Brendan Yarema (born July 16, 1976) is a Canadian retired professional ice hockey centre who played in North American minor leagues and throughout Europe.

Career
Yarema played junior hockey for the Newmarket Royals of the OHL starting in the 1993–94 season. Following the culmination of the season, the team was sold to the Ciccarelli brothers and moved to Sarnia, becoming the Sarnia Sting. Yarema would play for the Sting for two further seasons before turning professional.

Yarema began his professional career in 1996 when he joined the ECHL's South Carolina Stingrays, for whom he played 12 regular season games, as well as a further 9 in the playoffs, helping the Stingrays to win the Kelly Cup. During the season he also played for the St. John's Maple Leafs in the AHL, playing 9 games.

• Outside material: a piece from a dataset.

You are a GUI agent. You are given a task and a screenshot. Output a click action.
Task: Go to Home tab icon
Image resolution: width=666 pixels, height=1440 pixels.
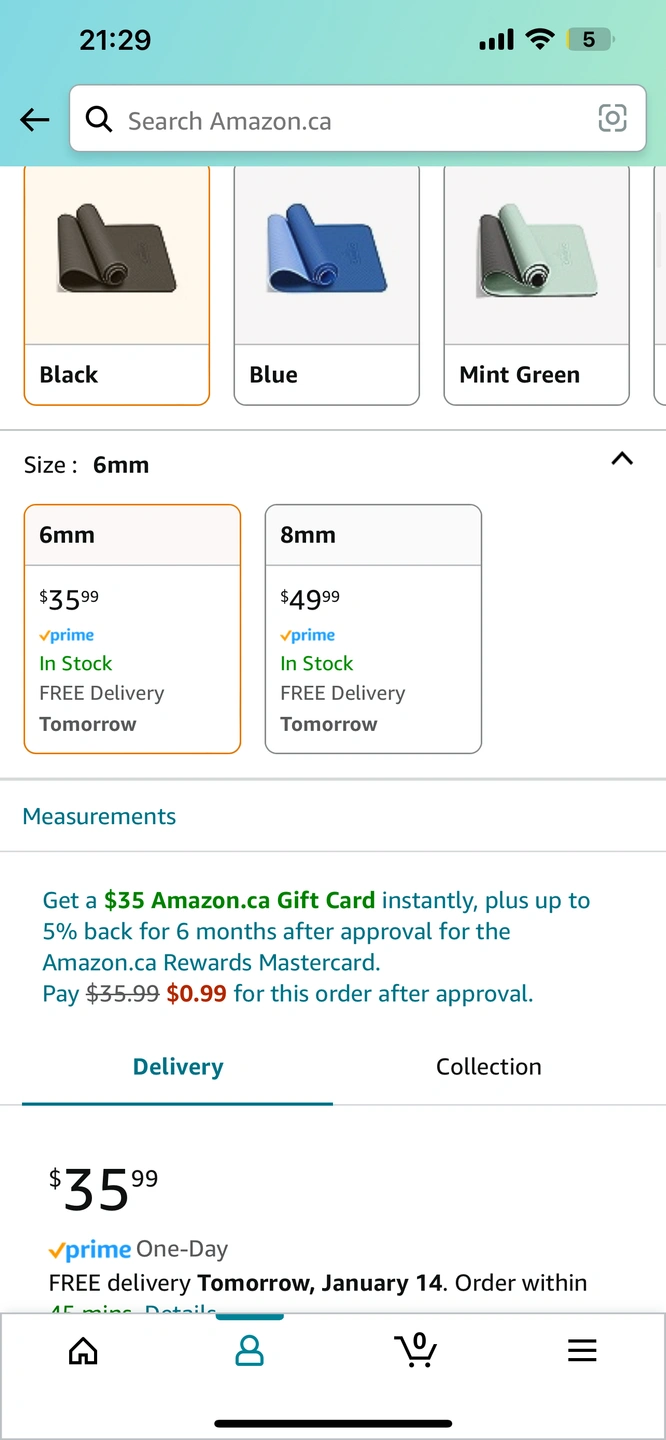click(x=83, y=1352)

The 1997–98 season would see Yarema move to the Kentucky Thoroughblades also of the AHL, playing 64 games, registering 22 points. Yarema would then move to the IHL's Kansas City Blades for whom we would play for two seasons. The London Knights of the BISL would be Yarema's team for the 2000–01 season. The Knights fared well both domestically and in continental competition, narrowly losing the IIHF Continental Cup to Swiss outfit ZSC Lions, having beaten the Munich Barons and HC Slovan Bratislava in the final group stage.

Following the year in London, Yarema returned to North America to play for the AHL's Houston Aeros for the 2001–02 season. Yarema stayed in the AHL for the following season for the Cincinnati Mighty Ducks, as well as playing 5 games for the ECHL's Charlotte Checkers. For the 2003-04 AHL season, Yarema played for the Chicago Wolves. The following season, Yarema initially played for the AHL's Bridgeport Sound Tigers before being picked up mid-season by the Milwaukee Admirals.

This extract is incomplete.